Unfortunately you seem to be an expert in a niche that very few Haskell users know much about. All I know about these technologies is what I have overheard from non-technical people talking about different business rules engines, so I'm probably off-base but I think it's worth a shot since everyone else is stumped.
As far as forward-chaining reasoning systems and the Rete algorithm in particular, they're basically functional already. They iterate and add more knowledge to the database as they go until they run out of things to do. Provided you don't allow arbitrary effects, it would be a simple Control.Monad.State
port; if you need arbitrary effects you can use a state monad transformer instead, and it's not something intermediate/advanced Haskellers would be all that intimidated by. You may find something you can use on the Haskell site but if you wind up doing this yourself the Monad Transformers chapter of Real World Haskell is indispensable.
I don't know anything about behavior trees, but at a glance on Wikipedia they look to me like the Rete algorithm plus concurrent processes in the background. If that's even close to correct, then you have to decide whether or not you need concurrency or parallelism. If you're content with pure values "magically" being computed faster (and, by extension, everything being written in Haskell) then you can get away with using the stuff in Control.Parallel
for not much effort but you won't be able to (say) inquire which processes are running and which are not.
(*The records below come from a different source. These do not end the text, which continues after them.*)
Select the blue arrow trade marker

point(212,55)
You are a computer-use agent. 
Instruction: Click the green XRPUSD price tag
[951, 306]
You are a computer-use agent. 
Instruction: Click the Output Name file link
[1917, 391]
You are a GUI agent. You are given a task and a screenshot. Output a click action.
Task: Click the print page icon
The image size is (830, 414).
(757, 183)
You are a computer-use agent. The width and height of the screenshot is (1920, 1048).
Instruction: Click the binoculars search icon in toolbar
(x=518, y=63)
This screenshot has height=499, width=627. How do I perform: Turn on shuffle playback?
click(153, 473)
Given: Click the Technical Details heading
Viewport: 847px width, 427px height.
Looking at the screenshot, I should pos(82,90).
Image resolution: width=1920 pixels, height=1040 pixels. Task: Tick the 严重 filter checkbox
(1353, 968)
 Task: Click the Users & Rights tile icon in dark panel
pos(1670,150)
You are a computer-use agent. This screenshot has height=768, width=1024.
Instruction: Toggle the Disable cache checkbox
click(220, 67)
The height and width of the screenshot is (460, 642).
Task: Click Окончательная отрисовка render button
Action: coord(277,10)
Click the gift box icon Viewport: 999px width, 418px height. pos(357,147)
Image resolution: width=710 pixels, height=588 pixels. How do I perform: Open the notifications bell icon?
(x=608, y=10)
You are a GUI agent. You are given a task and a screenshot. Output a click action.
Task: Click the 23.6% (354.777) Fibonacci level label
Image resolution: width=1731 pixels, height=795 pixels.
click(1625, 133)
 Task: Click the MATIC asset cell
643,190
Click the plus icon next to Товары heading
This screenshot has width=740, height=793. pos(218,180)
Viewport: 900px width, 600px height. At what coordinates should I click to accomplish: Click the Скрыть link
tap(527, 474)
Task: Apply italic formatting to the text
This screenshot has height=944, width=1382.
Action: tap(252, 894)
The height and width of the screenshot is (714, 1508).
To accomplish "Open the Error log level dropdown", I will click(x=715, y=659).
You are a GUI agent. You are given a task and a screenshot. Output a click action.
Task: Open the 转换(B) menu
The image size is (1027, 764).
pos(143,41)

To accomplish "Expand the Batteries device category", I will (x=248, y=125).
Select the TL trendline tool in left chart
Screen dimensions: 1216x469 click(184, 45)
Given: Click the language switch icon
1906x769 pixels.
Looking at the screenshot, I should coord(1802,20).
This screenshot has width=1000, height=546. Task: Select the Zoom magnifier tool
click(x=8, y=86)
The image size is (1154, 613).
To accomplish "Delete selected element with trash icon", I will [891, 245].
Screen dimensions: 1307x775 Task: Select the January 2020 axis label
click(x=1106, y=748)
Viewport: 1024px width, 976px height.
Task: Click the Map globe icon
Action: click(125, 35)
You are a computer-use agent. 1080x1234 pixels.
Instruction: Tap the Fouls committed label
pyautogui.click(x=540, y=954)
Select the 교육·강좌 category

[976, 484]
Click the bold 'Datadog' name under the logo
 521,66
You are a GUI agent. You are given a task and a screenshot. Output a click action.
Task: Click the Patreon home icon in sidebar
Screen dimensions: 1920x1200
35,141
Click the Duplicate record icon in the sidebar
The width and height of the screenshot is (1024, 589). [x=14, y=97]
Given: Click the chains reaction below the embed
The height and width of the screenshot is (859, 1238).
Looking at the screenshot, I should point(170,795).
If you genuinely need different observable behavior, then you'll need Control.Concurrent
and it's less magical, so more book-keeping. Simon Marlow wrote a pretty nice tutorial about your options there. What you're describing sounds lower-level to me than most of the cool stuff Haskell can do for you; if you decide to accept a higher-level interface you may find it easier to implement. I'm far from an expert on this topic either.